Pods can request storage via a specific object: the PersistentVolumeClaim (PVC). it's backed by a PersistentVolume which then has the specifications for how your cluster should provision storage from something else. that "something else" can be nfs, cephfs, and many other things. anything that follows the interfaces can fit here. not all storage providers provide POSIX compliance, and it's on you (as the one writing a PVC yaml) to make sure a PVC can be mounted by multiple Pods or not
while Pods by default have an (ipv4 is most common, there may be ipv6 k8s deployments in the wild) pod IP, that's usually set (or recommended to be set) into an internal ipv4 range that is not accessible from the internet (e.g 10.0.0.0/8), then each node gets a configuration to know which ranges can it allocate IPs to (and k8s at the end is the one that "assigns" an ip to a Pod on its startup, with the container runtime mapping the ip to actual networking inside the Pod)
however that's just a local range. if you want to expose things to the internet, you will need to use separate kubernetes objects. the two main ways are:
- Service
- you specify which Pods are matched by this service (via labels) so that it routes to them (it does have a builtin load balancer)
- this works purely at OSI Layer 4 (TCP/UDP)
- you can specify Services to be backed by a
ClusterIP(which then lets you just use that stable IP to contact the real Pod) but to go over the internet you want an Ingress- technically you can use a Service of type set to LoadBalancer to then get an external ipv4 address that routes at TCP/UDP, but that's cluster-specific.
- Ingress
- a way to manage an HTTP reverse proxy (nginx, caddy, traefik)
- you install an Ingress Controller for the reverse proxy of your choice
- you CAN (depending on Ingress implementation) request TLS to be provisioned via letsencrypt here
k8s state is not immutable #
inside the control plane there is a database. when you run kubectl apply on something you change the thing. if the thing itself doesn't keep some kind of edit log on what it does (like a Deployment which keeps track of its ReplicaSets, new and old) then the previous state of it is gone. you can't rollback a change to a Service/Ingress/etc via what kubernetes provides. kubernetes is a bunch of yaml and it attempts to use its resources (hardware, ip addresses, storage providers) to make a cluster that aligns with the yamls it has.
this may be fine for you and your organization's needs! but if you want to get proper edit logs for everything in the cluster you go down to something backed by a git repo somewhere. what I use at work is argocd but it comes with its own set of intricacies and gotchas, there may be other tools that I don't know about too.
yaml hell #
I've mentioned "installing" before. you can definitely write your own yamls to deploy some random postgres or redis instance, but sometimes you may need more components or want to reuse yamls from someone else. k8s by default will not provide you with anything for that kind of usecase, so I'd say most of the ecosystem has centralized around helm for it. helm at its core is a yaml templating engine which you configure, which then returns final yaml files that then are applied to k8s
you install the helm cli, it keeps some metadata in your cluster about "application versions" and "releases" (so you could kind of rollback to previous versions of your configuration if need be, kind of like how Deployment does it by default). a "package" here is interchangeable with a "helm chart", and in turn there are many charts available for postgres, redis, etc.
secret management #
there's two ways k8s can configure your application:
- ConfigMap objects (which can either be env vars or actual file injection)
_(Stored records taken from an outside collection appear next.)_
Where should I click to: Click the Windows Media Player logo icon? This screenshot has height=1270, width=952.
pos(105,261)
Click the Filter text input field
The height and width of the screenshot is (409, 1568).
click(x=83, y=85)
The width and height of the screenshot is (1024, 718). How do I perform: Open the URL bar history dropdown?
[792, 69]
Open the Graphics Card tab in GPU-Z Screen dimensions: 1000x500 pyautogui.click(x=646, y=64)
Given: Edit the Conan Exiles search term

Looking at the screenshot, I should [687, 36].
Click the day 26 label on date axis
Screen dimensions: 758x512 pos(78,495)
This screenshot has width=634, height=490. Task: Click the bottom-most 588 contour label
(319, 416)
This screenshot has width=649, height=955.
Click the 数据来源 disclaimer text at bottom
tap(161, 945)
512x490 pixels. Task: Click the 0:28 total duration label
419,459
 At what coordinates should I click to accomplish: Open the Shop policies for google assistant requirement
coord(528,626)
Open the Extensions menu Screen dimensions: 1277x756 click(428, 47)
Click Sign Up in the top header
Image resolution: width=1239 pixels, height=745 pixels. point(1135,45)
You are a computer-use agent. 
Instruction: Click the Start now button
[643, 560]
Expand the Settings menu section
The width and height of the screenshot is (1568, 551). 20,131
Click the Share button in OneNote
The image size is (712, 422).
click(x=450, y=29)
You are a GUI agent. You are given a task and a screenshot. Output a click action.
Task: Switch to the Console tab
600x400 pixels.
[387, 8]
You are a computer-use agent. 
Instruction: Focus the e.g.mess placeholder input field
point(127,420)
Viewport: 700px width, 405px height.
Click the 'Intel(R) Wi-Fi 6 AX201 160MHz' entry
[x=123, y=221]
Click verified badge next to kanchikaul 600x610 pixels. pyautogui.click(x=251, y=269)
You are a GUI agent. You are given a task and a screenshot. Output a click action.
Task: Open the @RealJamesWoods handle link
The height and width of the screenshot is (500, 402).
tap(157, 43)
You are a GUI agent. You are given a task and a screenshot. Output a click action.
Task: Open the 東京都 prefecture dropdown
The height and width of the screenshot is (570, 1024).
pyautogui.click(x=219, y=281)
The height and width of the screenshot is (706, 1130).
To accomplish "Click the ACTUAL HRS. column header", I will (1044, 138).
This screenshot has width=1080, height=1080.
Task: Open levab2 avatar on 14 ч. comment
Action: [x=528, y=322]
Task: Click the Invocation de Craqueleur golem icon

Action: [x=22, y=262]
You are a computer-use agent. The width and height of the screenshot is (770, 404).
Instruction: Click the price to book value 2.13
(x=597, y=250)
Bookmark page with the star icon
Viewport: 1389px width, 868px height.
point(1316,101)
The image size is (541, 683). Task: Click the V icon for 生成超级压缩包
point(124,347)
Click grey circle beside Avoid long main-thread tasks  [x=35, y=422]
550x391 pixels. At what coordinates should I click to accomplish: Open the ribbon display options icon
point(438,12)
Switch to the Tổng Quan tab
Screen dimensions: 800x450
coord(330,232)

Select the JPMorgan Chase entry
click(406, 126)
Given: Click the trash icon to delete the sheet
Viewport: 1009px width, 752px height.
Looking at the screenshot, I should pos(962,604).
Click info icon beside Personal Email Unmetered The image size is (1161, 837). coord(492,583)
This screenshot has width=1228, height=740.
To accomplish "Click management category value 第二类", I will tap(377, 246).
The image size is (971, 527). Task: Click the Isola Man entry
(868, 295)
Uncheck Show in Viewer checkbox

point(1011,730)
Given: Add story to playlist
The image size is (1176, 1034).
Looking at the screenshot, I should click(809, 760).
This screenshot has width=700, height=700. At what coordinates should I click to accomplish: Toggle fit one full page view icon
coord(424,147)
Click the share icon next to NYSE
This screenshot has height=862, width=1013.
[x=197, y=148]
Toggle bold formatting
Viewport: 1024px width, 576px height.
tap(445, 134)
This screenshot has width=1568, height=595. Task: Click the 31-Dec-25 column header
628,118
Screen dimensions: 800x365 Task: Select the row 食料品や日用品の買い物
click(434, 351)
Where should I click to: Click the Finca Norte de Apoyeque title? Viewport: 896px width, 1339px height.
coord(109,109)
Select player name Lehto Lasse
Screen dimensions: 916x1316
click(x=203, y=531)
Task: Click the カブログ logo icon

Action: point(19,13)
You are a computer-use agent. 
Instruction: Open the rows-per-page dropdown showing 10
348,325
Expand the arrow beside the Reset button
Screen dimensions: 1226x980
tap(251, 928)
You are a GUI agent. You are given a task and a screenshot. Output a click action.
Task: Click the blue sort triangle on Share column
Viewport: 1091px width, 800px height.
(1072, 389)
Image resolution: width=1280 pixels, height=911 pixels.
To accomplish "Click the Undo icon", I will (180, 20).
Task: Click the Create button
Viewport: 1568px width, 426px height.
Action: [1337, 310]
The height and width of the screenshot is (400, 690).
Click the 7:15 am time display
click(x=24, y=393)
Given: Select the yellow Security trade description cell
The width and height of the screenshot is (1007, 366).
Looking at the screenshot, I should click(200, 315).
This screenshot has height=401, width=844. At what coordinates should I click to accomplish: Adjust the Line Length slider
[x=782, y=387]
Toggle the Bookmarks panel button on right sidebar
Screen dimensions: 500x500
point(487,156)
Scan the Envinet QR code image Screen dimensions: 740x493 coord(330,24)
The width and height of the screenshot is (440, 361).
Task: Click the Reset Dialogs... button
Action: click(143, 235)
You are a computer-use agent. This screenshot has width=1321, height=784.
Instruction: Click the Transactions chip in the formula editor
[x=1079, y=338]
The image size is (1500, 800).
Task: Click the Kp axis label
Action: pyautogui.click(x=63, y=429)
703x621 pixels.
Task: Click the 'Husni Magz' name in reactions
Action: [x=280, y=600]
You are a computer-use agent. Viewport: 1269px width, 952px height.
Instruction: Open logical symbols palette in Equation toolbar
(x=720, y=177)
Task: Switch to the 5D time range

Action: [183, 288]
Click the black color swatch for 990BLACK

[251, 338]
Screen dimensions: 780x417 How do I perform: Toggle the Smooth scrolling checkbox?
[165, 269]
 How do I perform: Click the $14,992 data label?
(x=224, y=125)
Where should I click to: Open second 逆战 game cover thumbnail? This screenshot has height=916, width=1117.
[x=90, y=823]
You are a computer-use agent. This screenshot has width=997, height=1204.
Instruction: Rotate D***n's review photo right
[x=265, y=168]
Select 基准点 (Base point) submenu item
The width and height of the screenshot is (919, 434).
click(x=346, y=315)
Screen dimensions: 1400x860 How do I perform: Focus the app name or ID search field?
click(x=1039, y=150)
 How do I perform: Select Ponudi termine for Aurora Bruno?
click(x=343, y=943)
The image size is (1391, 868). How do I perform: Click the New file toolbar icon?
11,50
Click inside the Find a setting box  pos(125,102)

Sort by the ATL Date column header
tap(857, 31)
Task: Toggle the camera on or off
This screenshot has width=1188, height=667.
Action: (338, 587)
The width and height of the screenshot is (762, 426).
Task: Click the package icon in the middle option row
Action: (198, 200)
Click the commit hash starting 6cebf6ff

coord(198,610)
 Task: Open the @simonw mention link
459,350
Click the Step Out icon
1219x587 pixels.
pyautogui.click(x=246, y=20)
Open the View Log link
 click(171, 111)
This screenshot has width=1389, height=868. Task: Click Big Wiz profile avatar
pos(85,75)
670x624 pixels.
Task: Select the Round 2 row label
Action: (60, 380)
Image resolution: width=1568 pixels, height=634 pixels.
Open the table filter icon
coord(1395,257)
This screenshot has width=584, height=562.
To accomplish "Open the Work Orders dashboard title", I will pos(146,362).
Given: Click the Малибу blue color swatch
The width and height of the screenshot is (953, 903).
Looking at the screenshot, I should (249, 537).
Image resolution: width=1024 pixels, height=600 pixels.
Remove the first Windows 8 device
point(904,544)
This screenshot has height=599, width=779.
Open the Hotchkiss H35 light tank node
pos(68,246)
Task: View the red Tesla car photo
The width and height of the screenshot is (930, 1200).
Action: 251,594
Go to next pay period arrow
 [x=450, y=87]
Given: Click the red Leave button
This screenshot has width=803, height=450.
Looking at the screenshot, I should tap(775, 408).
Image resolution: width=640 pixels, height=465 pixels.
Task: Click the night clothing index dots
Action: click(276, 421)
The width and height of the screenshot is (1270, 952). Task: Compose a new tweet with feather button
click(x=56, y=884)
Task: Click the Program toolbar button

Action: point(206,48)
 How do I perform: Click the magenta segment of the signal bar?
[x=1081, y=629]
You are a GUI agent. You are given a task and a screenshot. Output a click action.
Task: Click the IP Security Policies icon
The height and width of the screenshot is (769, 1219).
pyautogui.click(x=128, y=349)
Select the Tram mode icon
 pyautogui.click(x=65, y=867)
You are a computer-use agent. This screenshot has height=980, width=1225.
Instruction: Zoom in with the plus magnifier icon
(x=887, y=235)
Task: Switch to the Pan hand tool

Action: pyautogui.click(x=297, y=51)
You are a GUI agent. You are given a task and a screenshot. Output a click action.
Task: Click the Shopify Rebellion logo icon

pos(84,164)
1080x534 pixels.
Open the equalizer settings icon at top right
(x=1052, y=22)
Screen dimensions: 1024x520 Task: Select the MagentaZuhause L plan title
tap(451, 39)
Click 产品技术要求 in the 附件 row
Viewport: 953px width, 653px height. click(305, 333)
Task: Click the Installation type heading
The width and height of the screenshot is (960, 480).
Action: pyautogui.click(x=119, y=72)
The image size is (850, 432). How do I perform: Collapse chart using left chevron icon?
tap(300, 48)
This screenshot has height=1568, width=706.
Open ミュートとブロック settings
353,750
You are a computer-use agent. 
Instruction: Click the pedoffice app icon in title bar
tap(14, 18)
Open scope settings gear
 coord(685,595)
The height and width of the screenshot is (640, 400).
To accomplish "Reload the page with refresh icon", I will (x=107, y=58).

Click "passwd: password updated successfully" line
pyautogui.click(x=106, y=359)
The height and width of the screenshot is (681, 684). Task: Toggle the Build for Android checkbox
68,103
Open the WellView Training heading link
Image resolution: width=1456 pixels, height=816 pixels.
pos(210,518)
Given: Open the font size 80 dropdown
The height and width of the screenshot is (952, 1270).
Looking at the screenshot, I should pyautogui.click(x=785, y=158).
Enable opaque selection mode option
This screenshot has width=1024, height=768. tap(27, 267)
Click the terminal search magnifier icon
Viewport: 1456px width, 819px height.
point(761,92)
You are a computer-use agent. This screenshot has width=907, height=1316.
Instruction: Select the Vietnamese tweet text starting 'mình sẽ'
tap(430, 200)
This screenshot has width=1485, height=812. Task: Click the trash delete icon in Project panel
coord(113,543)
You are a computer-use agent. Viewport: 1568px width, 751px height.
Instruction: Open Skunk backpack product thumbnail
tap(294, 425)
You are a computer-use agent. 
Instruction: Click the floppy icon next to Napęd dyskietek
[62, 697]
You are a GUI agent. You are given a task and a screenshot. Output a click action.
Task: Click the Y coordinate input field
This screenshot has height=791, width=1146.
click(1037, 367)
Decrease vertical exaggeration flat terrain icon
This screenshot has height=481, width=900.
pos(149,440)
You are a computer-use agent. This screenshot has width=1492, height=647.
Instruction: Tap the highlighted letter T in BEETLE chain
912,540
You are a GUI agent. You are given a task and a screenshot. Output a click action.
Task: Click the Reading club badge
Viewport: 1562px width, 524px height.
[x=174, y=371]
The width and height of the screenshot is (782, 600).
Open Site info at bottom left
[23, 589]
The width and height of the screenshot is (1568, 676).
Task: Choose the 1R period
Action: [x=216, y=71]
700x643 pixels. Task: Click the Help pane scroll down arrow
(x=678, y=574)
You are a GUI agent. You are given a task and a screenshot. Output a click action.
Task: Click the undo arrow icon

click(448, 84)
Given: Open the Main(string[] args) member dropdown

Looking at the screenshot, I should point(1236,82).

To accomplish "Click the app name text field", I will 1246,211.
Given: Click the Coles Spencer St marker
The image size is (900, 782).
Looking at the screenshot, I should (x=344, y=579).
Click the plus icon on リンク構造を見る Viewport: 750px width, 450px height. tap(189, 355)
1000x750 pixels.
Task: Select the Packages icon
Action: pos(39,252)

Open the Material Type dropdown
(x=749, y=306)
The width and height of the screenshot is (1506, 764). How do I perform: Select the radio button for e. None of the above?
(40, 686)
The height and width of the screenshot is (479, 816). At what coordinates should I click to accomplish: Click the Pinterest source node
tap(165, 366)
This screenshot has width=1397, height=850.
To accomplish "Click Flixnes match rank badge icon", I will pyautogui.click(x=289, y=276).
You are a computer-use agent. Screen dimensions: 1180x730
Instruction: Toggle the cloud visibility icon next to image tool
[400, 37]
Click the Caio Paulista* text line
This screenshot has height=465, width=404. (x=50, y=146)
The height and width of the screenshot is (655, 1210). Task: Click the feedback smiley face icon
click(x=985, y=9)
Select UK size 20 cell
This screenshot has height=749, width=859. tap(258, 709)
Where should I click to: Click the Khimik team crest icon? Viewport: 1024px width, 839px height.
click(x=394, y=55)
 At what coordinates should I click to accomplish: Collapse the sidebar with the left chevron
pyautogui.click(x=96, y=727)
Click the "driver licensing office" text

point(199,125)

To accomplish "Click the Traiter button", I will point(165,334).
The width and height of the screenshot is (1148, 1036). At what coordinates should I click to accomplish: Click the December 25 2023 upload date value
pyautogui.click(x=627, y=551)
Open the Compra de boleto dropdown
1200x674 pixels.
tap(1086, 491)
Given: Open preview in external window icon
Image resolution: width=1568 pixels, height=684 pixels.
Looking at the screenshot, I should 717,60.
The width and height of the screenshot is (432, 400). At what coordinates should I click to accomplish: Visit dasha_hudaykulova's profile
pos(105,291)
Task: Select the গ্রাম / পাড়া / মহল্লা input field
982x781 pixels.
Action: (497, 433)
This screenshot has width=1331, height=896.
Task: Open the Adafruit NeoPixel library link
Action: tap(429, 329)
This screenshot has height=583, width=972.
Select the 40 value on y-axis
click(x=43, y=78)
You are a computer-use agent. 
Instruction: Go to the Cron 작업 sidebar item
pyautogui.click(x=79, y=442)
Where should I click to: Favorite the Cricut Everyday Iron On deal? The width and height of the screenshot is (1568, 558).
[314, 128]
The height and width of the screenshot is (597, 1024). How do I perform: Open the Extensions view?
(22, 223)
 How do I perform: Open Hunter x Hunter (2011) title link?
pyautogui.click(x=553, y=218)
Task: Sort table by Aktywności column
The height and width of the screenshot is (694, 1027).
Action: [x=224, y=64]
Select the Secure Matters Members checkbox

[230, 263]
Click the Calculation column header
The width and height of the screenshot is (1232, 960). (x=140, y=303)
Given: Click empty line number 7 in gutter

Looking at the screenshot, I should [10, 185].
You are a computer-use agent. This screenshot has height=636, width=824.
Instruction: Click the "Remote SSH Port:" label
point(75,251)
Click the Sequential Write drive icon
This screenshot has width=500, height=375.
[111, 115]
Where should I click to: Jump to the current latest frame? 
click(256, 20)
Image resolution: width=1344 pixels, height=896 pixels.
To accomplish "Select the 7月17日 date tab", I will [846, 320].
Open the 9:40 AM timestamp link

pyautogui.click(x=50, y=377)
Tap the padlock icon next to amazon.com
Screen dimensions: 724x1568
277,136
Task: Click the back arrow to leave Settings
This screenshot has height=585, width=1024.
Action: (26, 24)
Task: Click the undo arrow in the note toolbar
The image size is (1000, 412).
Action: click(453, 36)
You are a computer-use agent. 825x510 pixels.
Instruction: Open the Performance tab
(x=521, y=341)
- Secret objects (same thing, but they're encoded into base64 in the cluster storage, decoded back into plaintext so they can be added to the Pod)
of important note, Secrets live in effective plaintext, it kind of has to be stored in plaintext so that your application code can read them. you can create your own solutions here to encrypt Secrets in a way that your application then decrypts it. but my focus remains on the basics.